The author of more than 180 papers and reports, Dr. Parnas is interested in most aspects of computer system design. His special interests include precise specifications, real-time systems, safety-critical software, program semantics, language design, software structure, and synchronisation. Dr. Parnas seeks to find a "middle road" between theory and practice, emphasising theory that can be applied to improve the quality of our products.

Professor Parnas received his Ph.D. in Electrical Engineering from Carnegie-Mellon University, and an honorary doctorate from the ETH in Zurich. He won an ACM "Best Paper" Award in 1979, and two "Most Influential Paper" awards from the International Conference on Software Engineering. He is a Fellow of the Royal Society of Canada and a Fellow of the Association for Computing Machinery (ACM).
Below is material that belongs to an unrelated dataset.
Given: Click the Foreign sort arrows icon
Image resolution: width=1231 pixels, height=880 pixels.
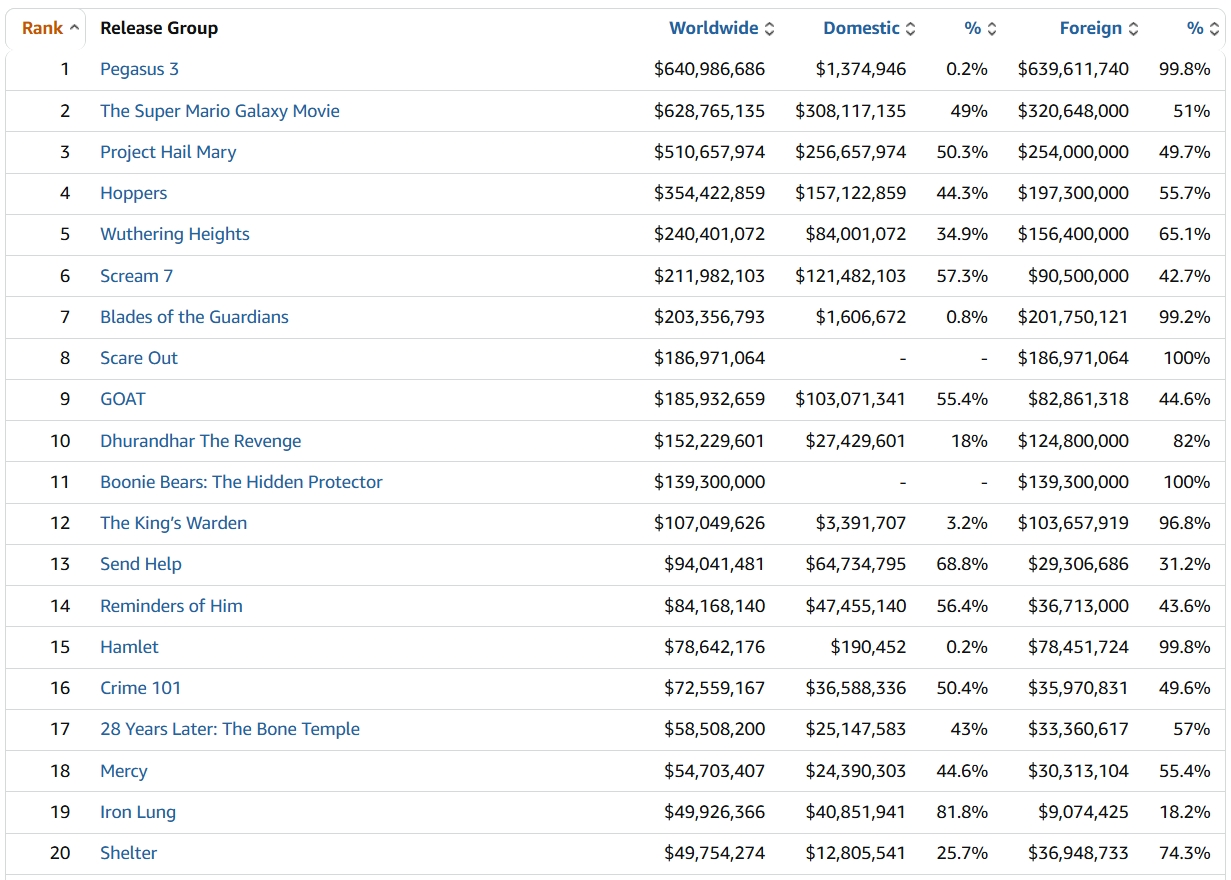Looking at the screenshot, I should tap(1133, 29).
Dr. Parnas has contributed a number of fundamental concepts to the field of software engineering. He became well-known outside of his profession when he resigned from a committee advising the "Star Wars" Project, explaining why he felt that the project was fraudulent and dangerous. In the three years following his resignation from that Star Wars committee he gave more than 150 talks explaining why software problems would make President Reagan's dream project a nightmare for the world.

Deeply concerned that technology be applied to the benefit of society, he was the first winner of the "Norbert Wiener Award for Professional and Social Responsibility" (awarded by Computing Professionals for Social Responsibility) and has been President of the Canadian group "Science for Peace" and an officer of Canadian Pugwash.